REQUIRED ACTION ->
Check every line of the material below, and show those that contain "Turkey".

___ DATASET CONTENT

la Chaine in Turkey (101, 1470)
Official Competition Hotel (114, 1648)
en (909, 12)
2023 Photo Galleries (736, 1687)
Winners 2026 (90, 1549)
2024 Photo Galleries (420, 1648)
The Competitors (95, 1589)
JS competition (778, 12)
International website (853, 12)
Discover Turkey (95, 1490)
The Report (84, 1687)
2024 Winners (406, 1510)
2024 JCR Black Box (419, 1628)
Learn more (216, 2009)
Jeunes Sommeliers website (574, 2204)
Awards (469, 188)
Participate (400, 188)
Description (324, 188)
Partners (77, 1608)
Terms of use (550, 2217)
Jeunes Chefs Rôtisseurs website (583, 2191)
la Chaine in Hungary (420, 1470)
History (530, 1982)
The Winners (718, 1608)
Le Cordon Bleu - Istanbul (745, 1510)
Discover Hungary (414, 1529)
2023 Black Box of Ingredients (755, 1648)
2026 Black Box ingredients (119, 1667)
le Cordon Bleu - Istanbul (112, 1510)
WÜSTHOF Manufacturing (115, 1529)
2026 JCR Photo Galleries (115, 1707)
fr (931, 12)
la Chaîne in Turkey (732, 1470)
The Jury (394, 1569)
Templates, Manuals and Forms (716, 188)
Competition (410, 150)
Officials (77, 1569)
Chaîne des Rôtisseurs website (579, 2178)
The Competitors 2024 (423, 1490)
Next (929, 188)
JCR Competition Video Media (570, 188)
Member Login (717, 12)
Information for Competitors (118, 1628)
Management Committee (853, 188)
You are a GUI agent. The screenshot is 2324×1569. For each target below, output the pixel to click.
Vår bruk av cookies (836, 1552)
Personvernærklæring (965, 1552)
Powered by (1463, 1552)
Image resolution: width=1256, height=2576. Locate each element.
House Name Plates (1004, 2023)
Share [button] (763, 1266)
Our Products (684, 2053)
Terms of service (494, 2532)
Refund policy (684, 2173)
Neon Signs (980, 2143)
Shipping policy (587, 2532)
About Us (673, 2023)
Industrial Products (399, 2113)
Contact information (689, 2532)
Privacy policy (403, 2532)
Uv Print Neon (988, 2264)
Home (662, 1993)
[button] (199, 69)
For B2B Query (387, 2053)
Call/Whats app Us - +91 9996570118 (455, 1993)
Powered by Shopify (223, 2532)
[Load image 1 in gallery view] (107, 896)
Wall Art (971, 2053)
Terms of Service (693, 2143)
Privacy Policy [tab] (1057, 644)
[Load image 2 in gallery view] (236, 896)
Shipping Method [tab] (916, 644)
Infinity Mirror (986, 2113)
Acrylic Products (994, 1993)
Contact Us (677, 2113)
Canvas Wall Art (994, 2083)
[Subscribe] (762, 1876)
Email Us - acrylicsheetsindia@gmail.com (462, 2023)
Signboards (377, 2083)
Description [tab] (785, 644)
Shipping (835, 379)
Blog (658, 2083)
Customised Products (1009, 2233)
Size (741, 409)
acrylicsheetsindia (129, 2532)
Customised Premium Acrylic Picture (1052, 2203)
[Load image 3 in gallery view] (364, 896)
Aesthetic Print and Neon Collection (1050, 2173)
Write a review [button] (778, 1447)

______

RESPONSE TO THIS EXERCISE ->
la Chaine in Turkey (101, 1470)
Discover Turkey (95, 1490)
la Chaîne in Turkey (732, 1470)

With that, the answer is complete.